— GOAL —
Reproduce the listing below verbatim, from the line containing "Find the location" up to and including its final line, leaving out the pictures.
++++ EXCERPTED DATA ++++
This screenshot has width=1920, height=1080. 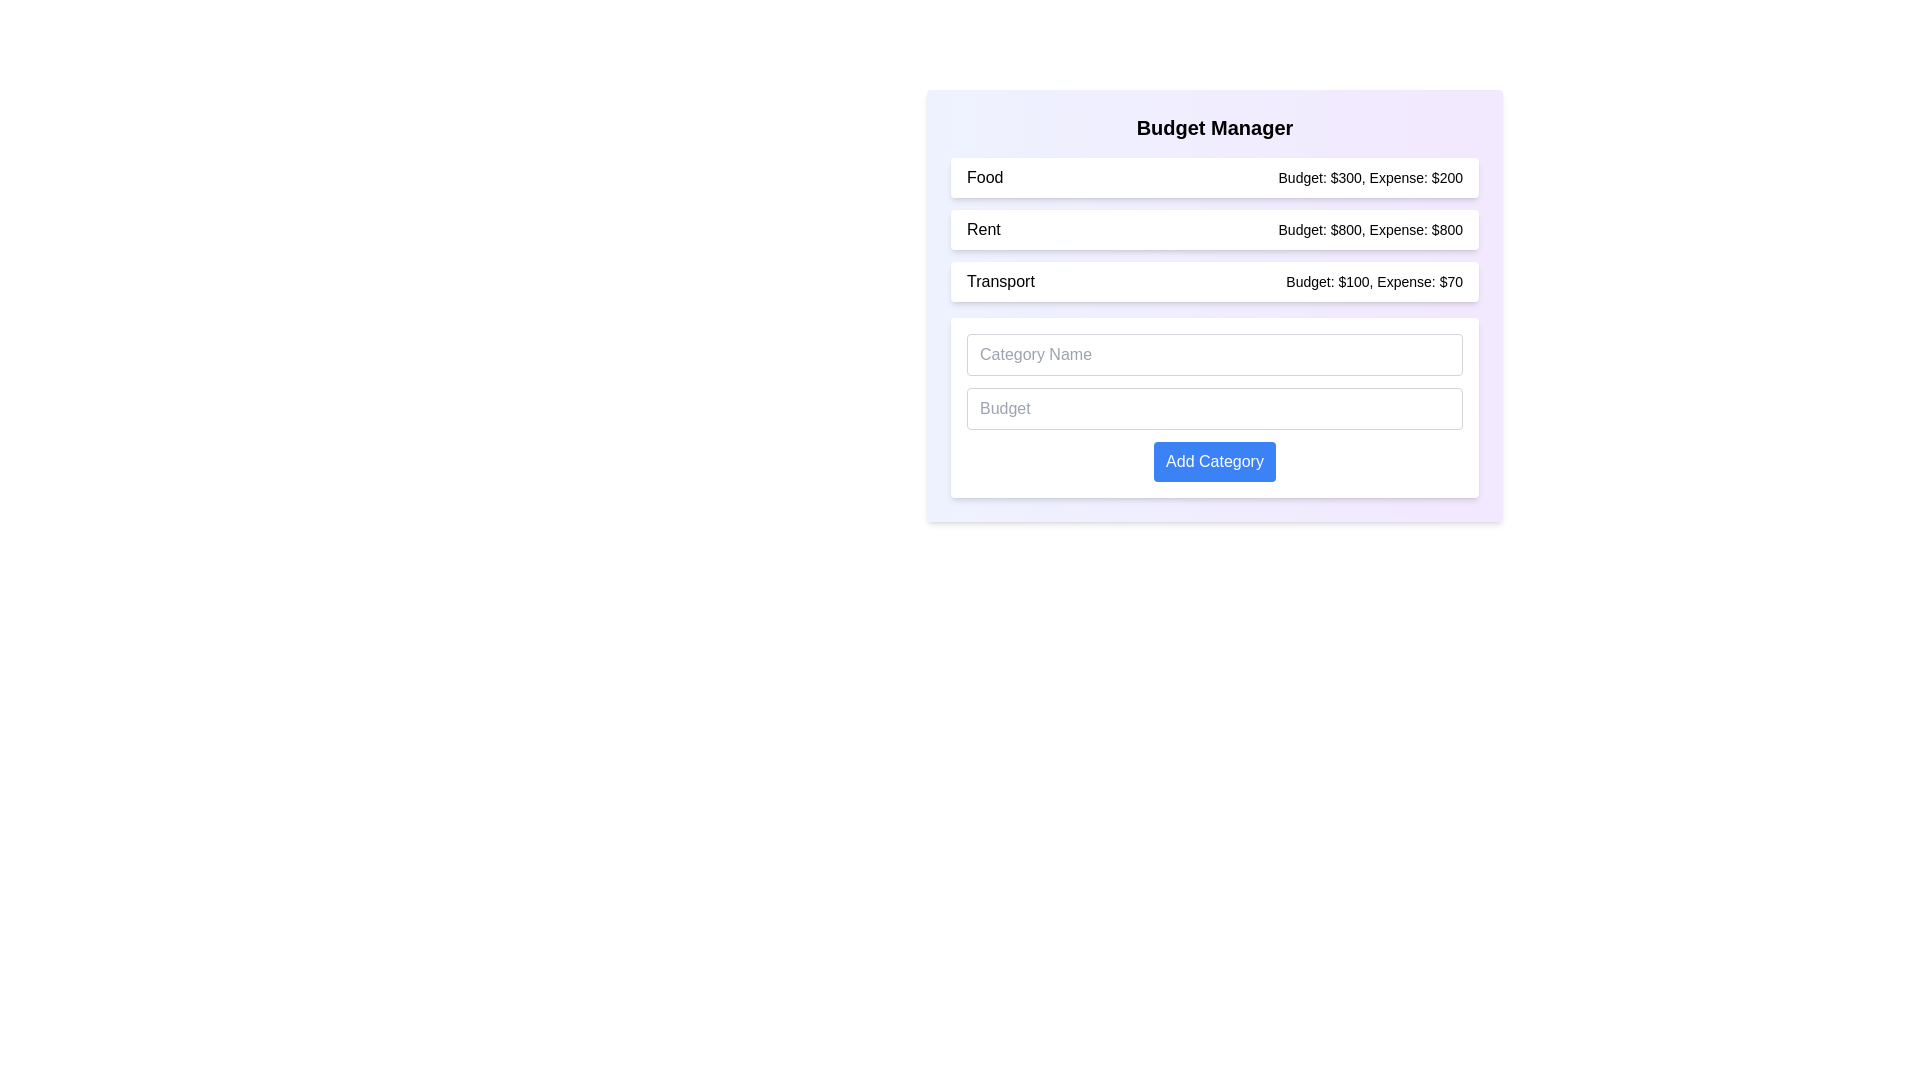 What do you see at coordinates (983, 229) in the screenshot?
I see `the text label 'Rent' which is part of the second budget row under 'Budget Manager', positioned between 'Food' and 'Transport'` at bounding box center [983, 229].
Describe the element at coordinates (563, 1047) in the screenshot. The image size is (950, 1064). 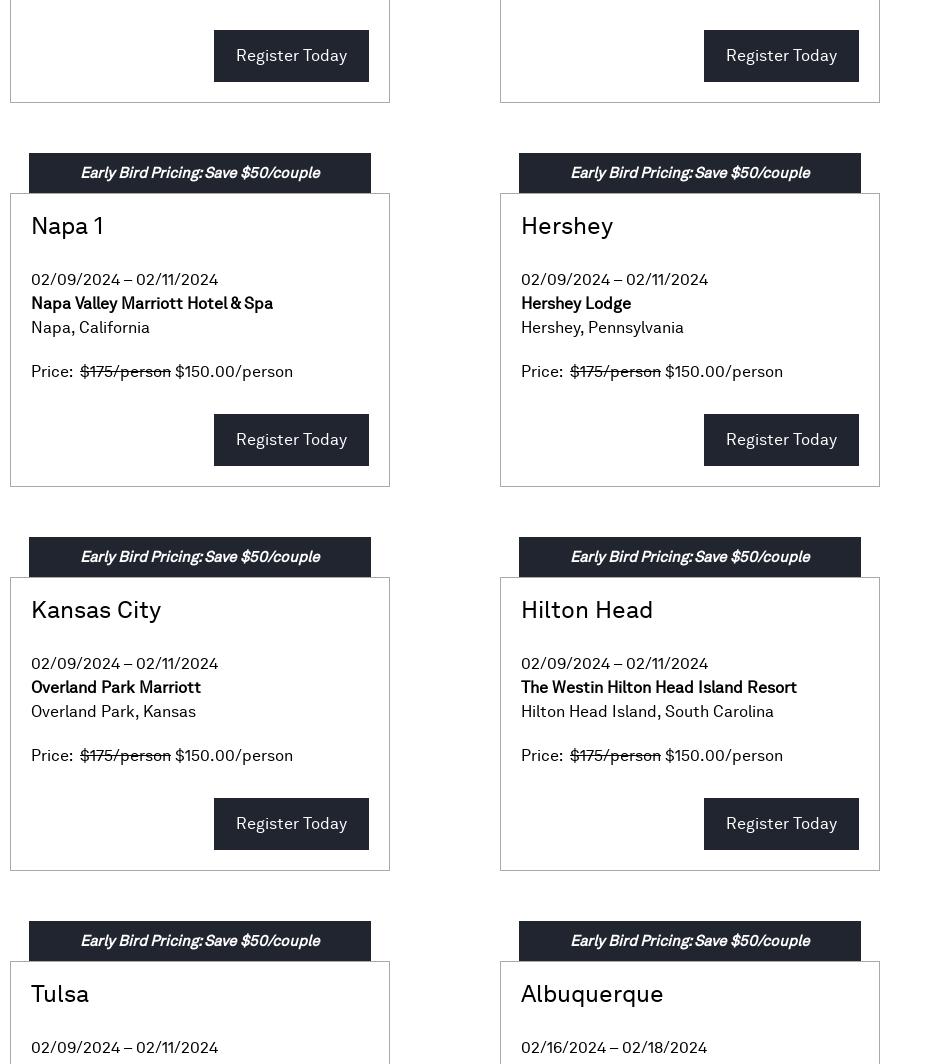
I see `'02/16/2024'` at that location.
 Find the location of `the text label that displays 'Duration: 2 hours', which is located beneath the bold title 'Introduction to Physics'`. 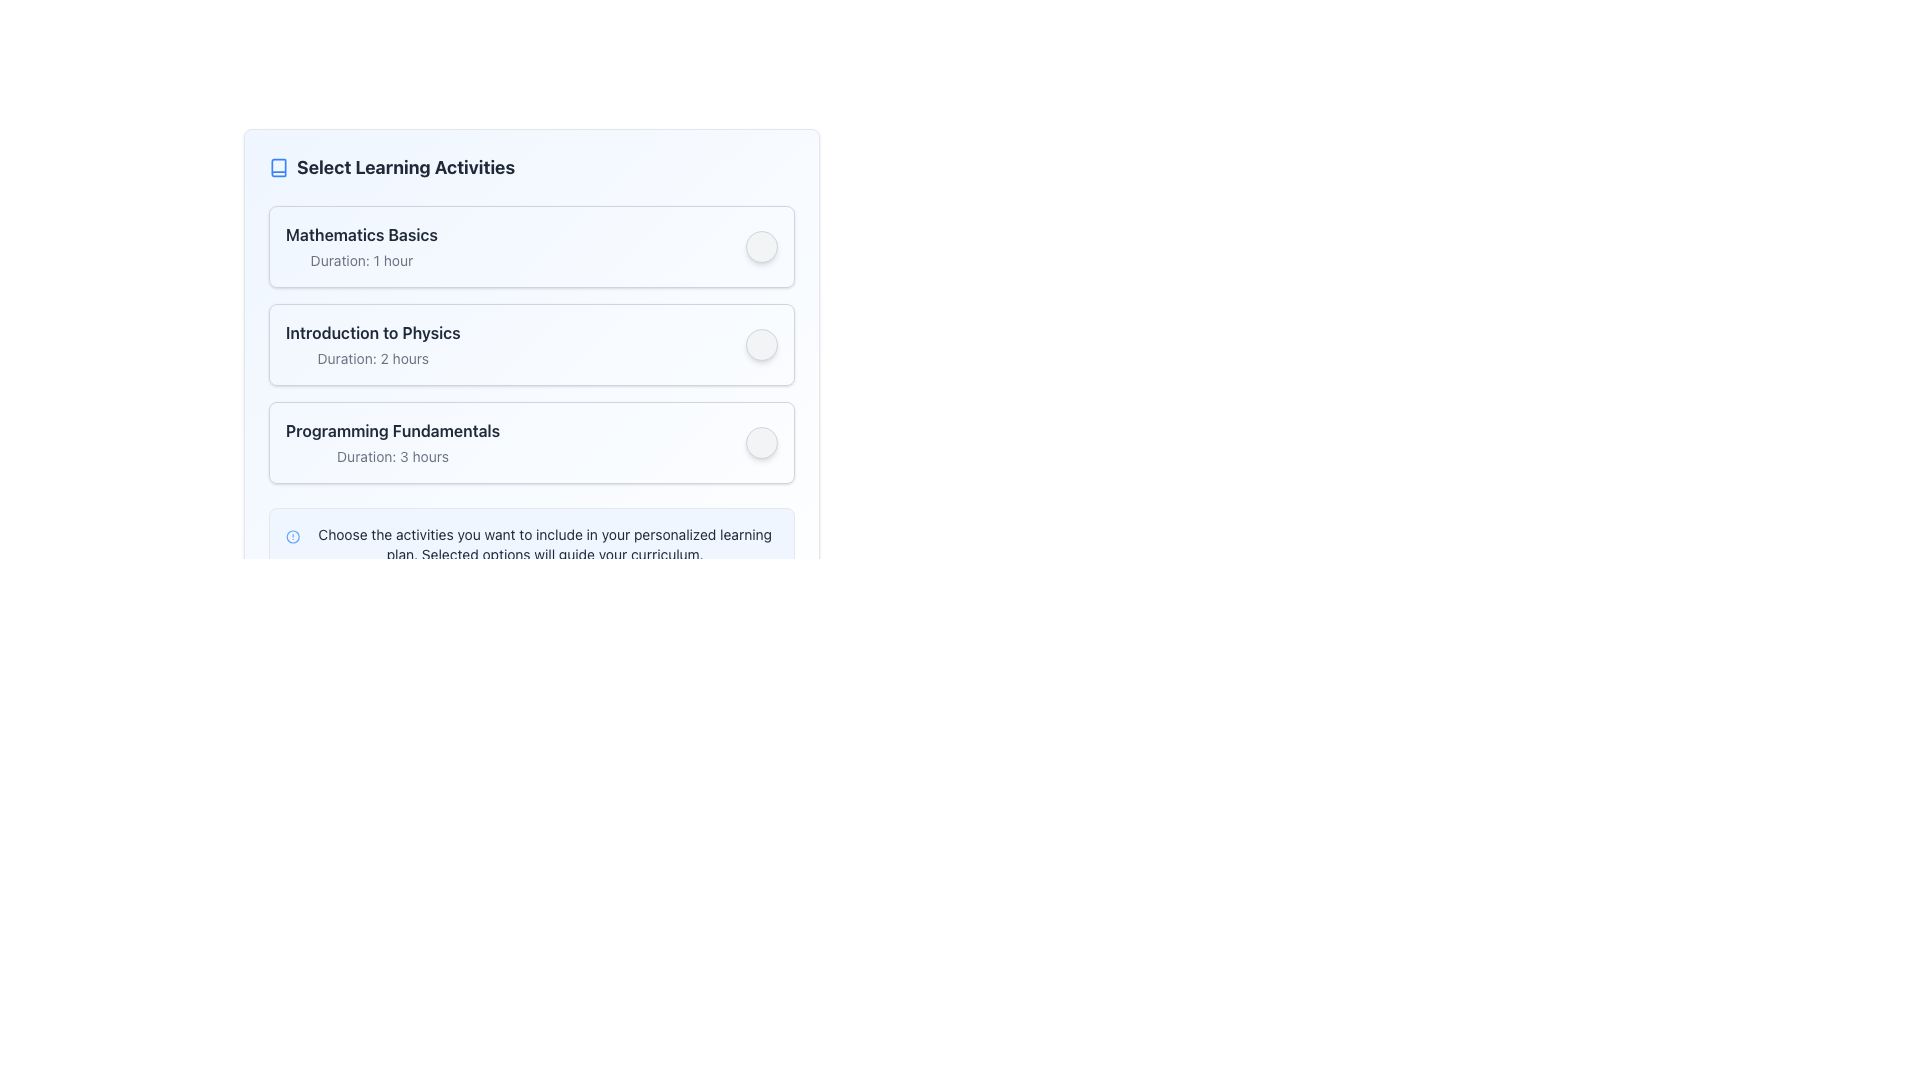

the text label that displays 'Duration: 2 hours', which is located beneath the bold title 'Introduction to Physics' is located at coordinates (373, 357).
++++
— ANSWER TO THE TASK —
 Find the location of `the text label that displays 'Duration: 2 hours', which is located beneath the bold title 'Introduction to Physics'`. 

the text label that displays 'Duration: 2 hours', which is located beneath the bold title 'Introduction to Physics' is located at coordinates (373, 357).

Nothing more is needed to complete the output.